If there’s one thing Jerusalem can deliver on, it’s the emotive power ballad. Hebrew at first glance isn’t the most accessible of languages, but on repeat listen both ‘Milim’ and ‘Rak Bishvilo’ begin to pack a heavyweight punch of feeling. The devastation that ‘Rak Bishvilo’ delivered in Malmö was palpable, and made it a shock non-qualifier this year. It had a lot more emotional depth and vocal nuance than the bag of ballads on stage in Sweden. ‘Milim’ is almost a darker piece. Its lyrics are a hefty slap around the face amidst the carefree dance songs that are normal fare at the all you can eat Eurovision cheese buffet. Two serious songs, but there can only be one survivor – let’s examine them closer.
At first ‘Milim’ certainly comes across tame, but gradually builds to a crescendo of feeling. If you leave in the first minute you can tear yourself away, but by the second Harel has your rapt attention. For goodness sake, all she left him with was tidy books! You can’t help but feel sorry for the guy. ‘Rak Bishvilo’ on the other hand as a much more immediate grab, probably by about the 45 second mark. The music is instantly more emotive and dramatic than ‘Milim’; largely because that song relies so much upon building that the music is barely there for the first minute or so of the song. The collective building of ‘Rak Bishvilo’ is well cemented before you hit the minute mark.
The key to both these songs though is the ‘big note’. It’s the maker or breaker, what should in theory determine in a musical world, which of the two advances and which is fed to the hungry Eurovision Jury Lions to be mauled and savaged. Bizarrely in this case, it’s the song that actually qualified that fails to deliver. Harel has a pronounced bum note that comes smack bang where he should be soaring to glorious vocal heights. Moran, conversely, not only nails her note but also adds a personal rawness that shatters through her composure. It’s audible that she’s deeply moved by the song and its’ message. You have the distinct urge to give her some chocolate, open a bottle of wine and let her get it all out.

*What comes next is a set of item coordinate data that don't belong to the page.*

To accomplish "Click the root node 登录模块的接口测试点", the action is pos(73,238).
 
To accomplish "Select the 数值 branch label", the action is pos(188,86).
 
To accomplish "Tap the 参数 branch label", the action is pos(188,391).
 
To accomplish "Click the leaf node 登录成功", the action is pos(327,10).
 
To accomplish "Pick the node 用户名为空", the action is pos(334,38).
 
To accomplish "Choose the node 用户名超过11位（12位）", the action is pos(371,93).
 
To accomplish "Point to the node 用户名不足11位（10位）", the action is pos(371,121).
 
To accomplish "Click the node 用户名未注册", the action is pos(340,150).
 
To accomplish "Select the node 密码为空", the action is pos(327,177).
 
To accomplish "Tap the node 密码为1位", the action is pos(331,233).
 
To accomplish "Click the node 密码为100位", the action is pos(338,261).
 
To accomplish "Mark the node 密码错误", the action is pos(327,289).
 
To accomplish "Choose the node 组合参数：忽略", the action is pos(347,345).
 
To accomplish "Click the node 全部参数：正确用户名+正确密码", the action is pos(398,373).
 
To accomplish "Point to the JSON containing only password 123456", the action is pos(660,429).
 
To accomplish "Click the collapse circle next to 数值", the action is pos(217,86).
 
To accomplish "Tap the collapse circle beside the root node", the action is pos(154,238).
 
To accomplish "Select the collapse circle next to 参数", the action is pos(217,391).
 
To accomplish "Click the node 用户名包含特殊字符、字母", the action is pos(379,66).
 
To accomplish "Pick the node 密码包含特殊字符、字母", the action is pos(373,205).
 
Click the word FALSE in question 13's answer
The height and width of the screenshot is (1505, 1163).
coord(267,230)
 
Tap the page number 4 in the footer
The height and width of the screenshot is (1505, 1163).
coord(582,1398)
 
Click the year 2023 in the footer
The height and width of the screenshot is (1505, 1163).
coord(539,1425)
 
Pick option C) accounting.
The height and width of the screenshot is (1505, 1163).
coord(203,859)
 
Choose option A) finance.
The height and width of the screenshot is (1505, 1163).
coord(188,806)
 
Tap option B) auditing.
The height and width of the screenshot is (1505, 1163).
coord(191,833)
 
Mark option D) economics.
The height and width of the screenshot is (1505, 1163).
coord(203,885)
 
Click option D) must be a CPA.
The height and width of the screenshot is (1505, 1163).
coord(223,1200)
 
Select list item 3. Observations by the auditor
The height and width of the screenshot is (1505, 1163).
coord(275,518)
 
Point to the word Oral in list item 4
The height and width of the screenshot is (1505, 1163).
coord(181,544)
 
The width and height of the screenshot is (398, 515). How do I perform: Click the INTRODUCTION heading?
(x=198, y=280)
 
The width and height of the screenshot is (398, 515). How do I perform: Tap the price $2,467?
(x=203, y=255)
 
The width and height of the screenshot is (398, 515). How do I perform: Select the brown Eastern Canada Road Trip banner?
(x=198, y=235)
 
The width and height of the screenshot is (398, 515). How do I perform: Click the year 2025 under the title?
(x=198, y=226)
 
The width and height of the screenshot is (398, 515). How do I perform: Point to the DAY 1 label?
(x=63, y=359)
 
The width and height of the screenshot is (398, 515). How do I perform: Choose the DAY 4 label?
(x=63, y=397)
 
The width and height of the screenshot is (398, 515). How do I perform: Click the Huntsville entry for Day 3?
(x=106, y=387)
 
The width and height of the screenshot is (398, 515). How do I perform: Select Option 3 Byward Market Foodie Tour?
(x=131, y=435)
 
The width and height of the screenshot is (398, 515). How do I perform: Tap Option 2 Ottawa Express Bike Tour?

These are ballads y’all. Dancing around stage and showing your flexibility won’t do you any favours. If you want a good ballad, your vocal has to be on point and Harel just couldn’t deliver it. ‘Milim’ also despite its heavy subject matter somehow fails to reach the severity of ‘Rak Bishvilo’. The message might be starker, but the music of ‘Rak Bishvilo’ elevates it beyond power ballad territory. On a brief reading of the English lyrics, this is about holding onto the relationship that isn’t there and her world crumbling. She’d go to the end of the world for him, but through the wrought, honest feeling, it seems Moran’s been left behind by him. She conveys the emotion of the piece in a way that Harel frankly never could and never did.
I’ve no qualms about getting out the WiwiBloggs Death-Match Disintegrator and blasting Harel into a million pieces. Moran, your song was beautiful and you have my utmost sympathy for not qualifying this year, you were a class act.